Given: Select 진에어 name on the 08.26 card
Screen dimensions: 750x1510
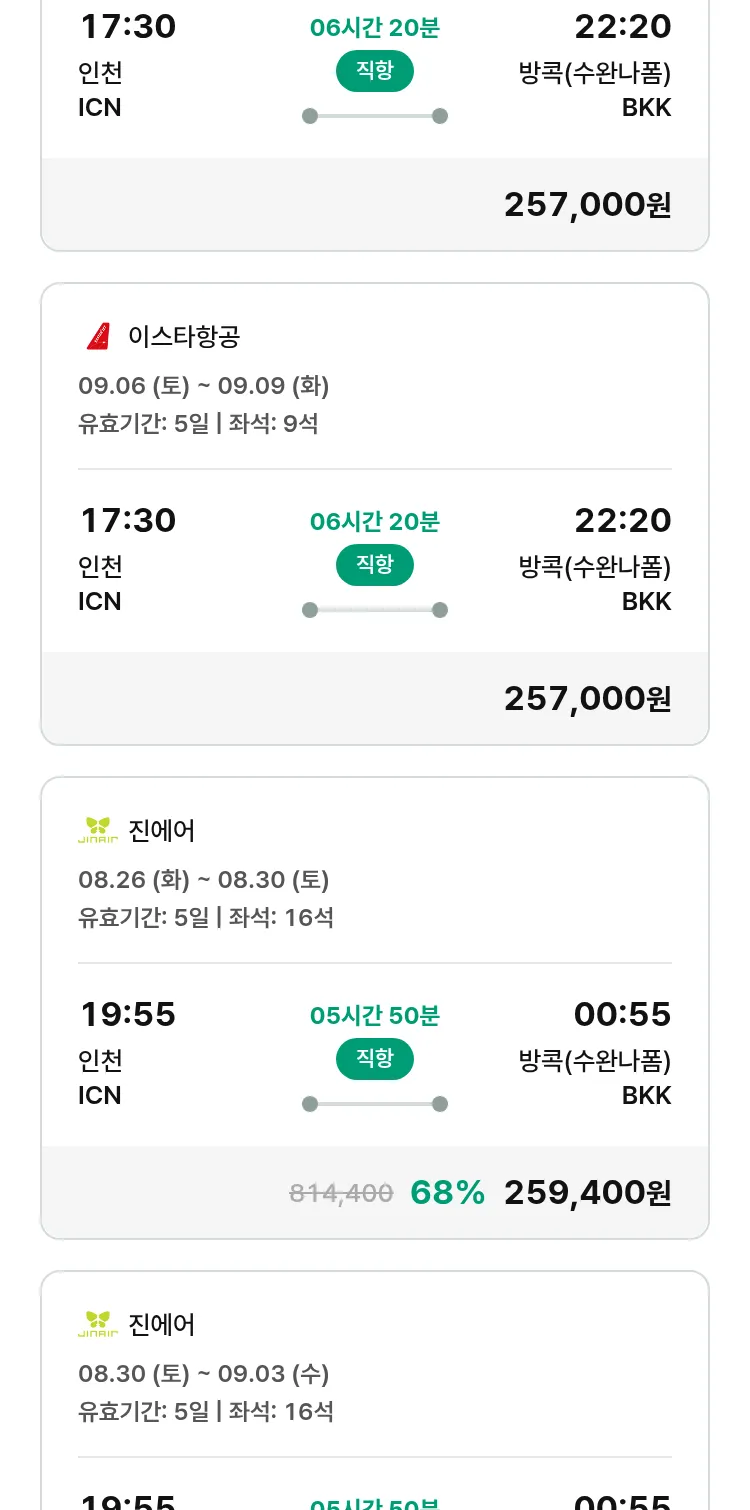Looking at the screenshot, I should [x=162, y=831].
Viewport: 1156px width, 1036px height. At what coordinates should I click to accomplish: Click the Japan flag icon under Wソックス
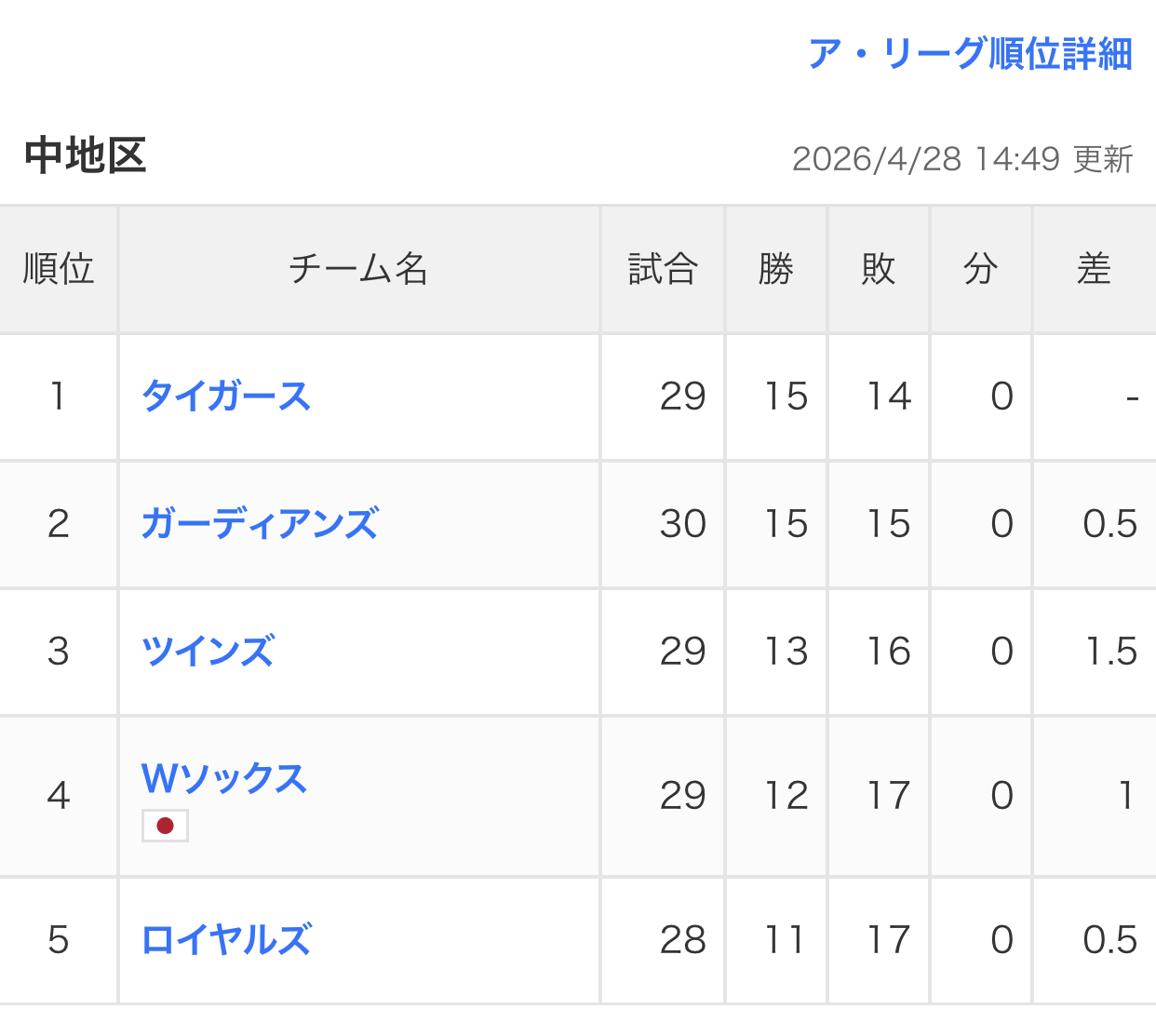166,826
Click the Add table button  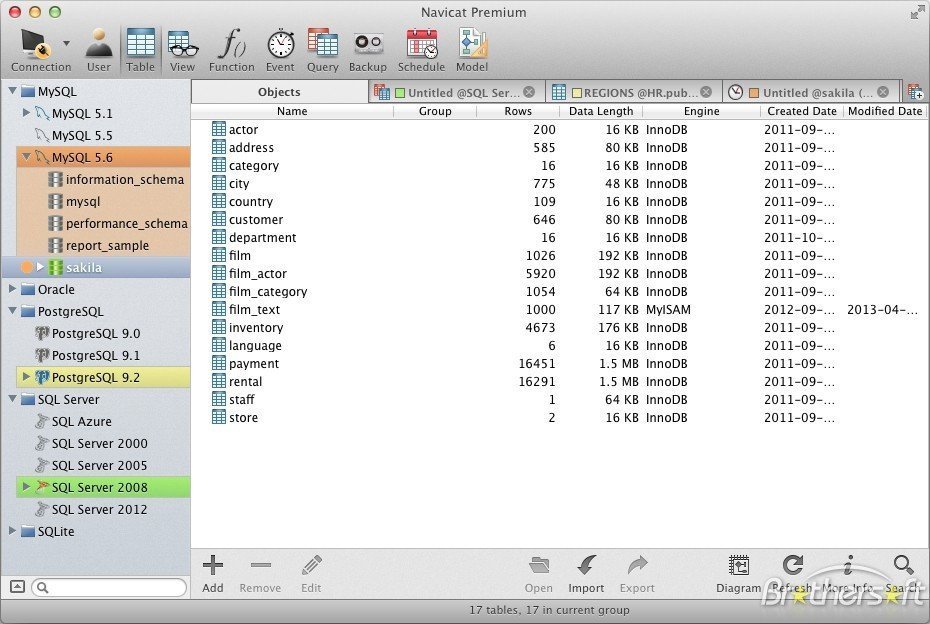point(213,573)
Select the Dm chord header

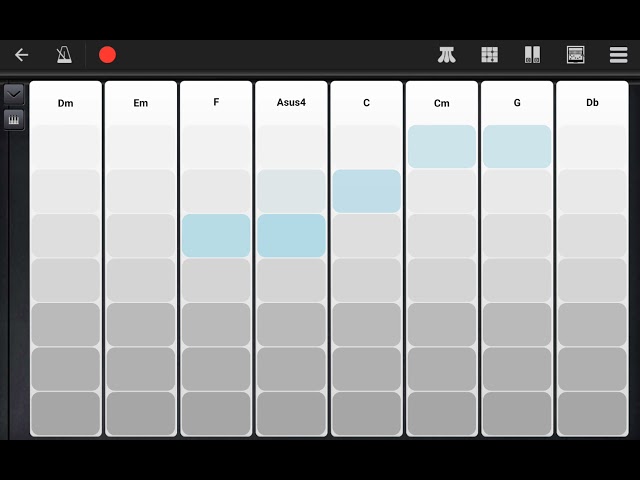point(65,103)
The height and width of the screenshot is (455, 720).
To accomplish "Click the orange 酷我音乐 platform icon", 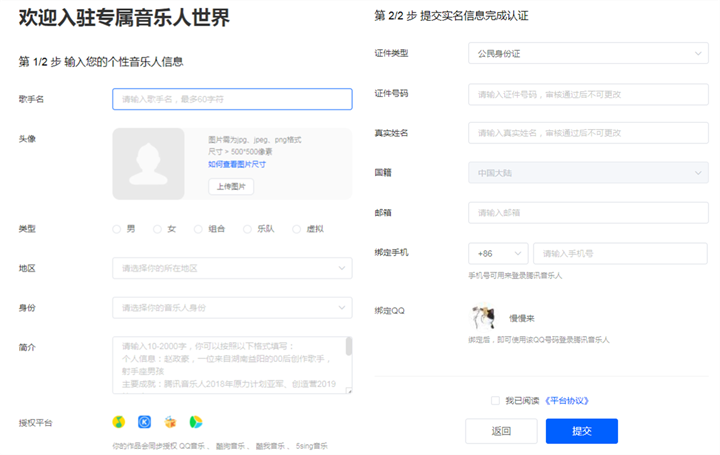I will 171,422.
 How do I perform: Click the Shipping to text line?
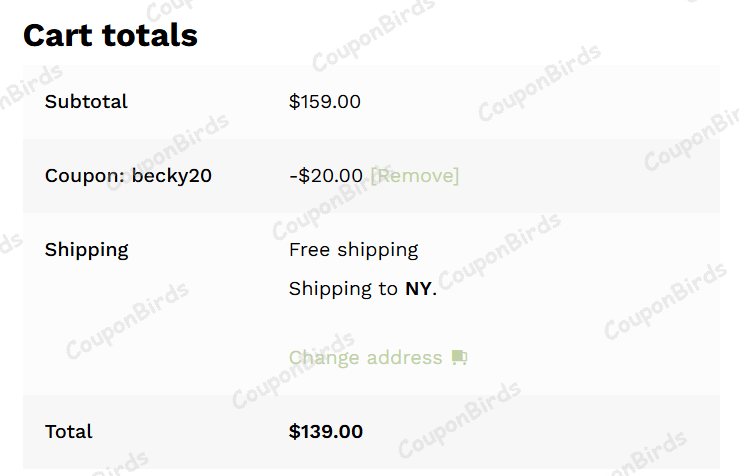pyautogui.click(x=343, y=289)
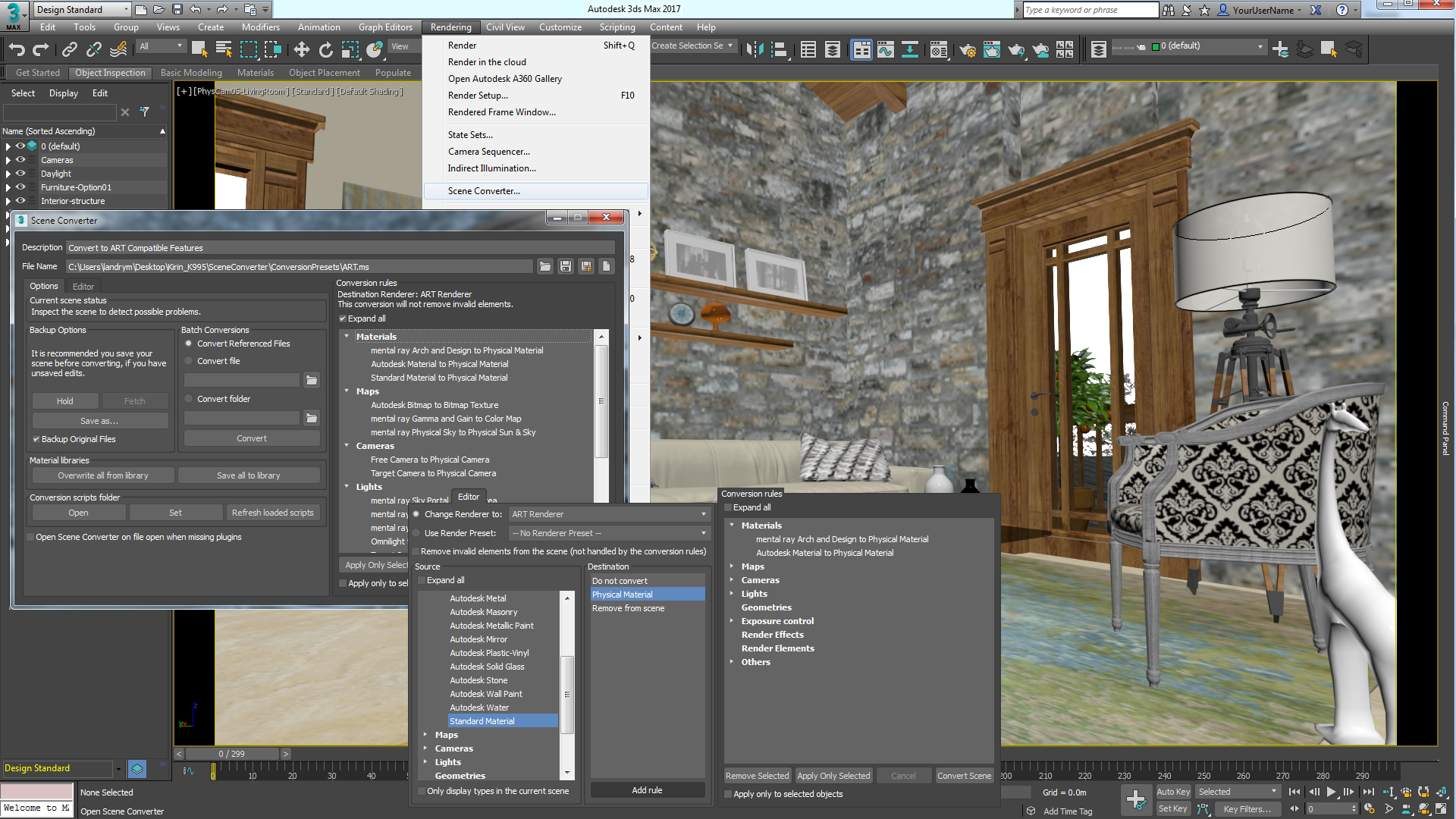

SHORT EXERCISE:
Pick out every line of the rows above that contains the string "height", matching case exactly.

SOLUTION TO THE PROBLEM:
Viewport: 1156px width, 1036px height. At what coordinates should I click to accomplish: Click the Japan flag icon under Wソックス
The height and width of the screenshot is (455, 720).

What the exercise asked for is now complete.